Each item in plots contains an info object with distribution and target statistics:

eda = client.get(f"/eda/{feature_eda_id}").json()

for plot in eda.get("plots", []):
    info = plot.get("info", {})
    print(f"Count: {info.get('count')}, Unique: {info.get('unique')}")
    print(f"Mean: {info.get('mean')}, Std: {info.get('stddev')}")
    print(f"Min: {info.get('min_val')}, Max: {info.get('max_val')}")
    print(f"Missing: {info.get('num_missing')}, Zeros: {info.get('num_zeros')}")
    print(f"Target mean (non-missing): {info.get('target_mean_non_missing')}")

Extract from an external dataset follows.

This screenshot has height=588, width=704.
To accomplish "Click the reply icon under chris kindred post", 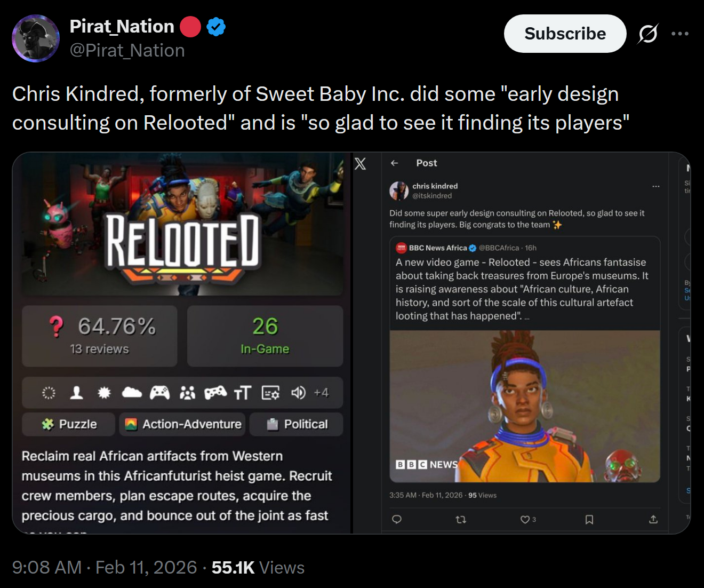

info fields (numeric features):

Field	Type	Description
`count`	integer	Total number of observations
`unique`	integer	Number of distinct values
`mean`	float	Mean value
`stddev`	float	Standard deviation
`min_val`	float	Minimum value
`max_val`	float	Maximum value
`q01`, `q05`, `q10`, `q25`, `q50`, `q75`, `q90`, `q95`, `q99`	float	Percentiles
`num_missing`	integer	Number of missing values
`num_non_missing`	integer	Number of non-missing values
`num_zeros`	integer	Number of zero values
`num_non_zeros`	integer	Number of non-zero values
`pct_zeros`	float	Percentage of zeros
`num_lower_outliers`	integer	Number of lower outliers
`num_upper_outliers`	integer	Number of upper outliers
`target_mean_non_missing`	float	Mean target value for non-missing feature values
`target_mean_missing`	float	Mean target value for missing feature values
`target_mean_zeros`	float	Mean target value for zero feature values
`target_mean_non_zeros`	float	Mean target value for non-zero feature values
`target_mean_lower_outliers`	float	Mean target value for lower outlier feature values
`target_mean_upper_outliers`	float	Mean target value for upper outlier feature values

Get Plot Options¶

Check what plot options are available for a feature (e.g., target categories for classification, or dictionary/embedding keys):

response = client.request(
    "OPTIONS",
    f"/eda/{feature_id}/plots",
    params={"use_case_id": use_case_id},
)
options = response.json()

Parameters:

Parameter	Type	Required	Description
`use_case_id`	string	No	ID of the use case
`context_id`	string	No	ID of the context (alternative to `use_case_id`)
`feature_table_id`	string	No	ID of a feature table

Response fields:

Field	Type	Description
`target_categories`	array	Available target categories (classification use cases)
`feature_categories`	array	Available feature categories (dictionary and embedding features — keys/dimensions to filter by)

Get EDA Plots¶

Retrieve rendered plots for a specific feature. The feature_id must be one of the features included in the EDA.

response = client.get(
    f"/eda/{feature_id}/plots",
    params={
        "use_case_id": use_case_id,
        "height": 500,
        "width": 1000,
        "font_size": 16,
        "output_format": "html",
    },
)
plots = response.json()

Parameters:

Parameter	Type	Required	Description
`use_case_id`	string	No	ID of the use case
`context_id`	string	No	ID of the context (alternative to `use_case_id`)
`target_category`	any	No	Filter by target category (from OPTIONS response)
`feature_category`	any	No	Filter by dictionary key or embedding dimension (from OPTIONS response)
`height`	integer	No	Plot height in pixels (default: 500)
`width`	integer	No	Plot width in pixels (default: 1000)
`font_size`	integer	No	Font size in pixels (default: 16)
`output_format`	string	No	`"html"` (default) or `"json"`

Response fields (each item):

Field	Type	Description
`plot_type`	string	Type of plot (e.g., distribution, feature vs target)
`plots`	array	List of rendered plot objects with `content` (HTML string)

The response is a plot list. See Displaying Plots for how to render plots in Jupyter, save as HTML, or embed in a web application.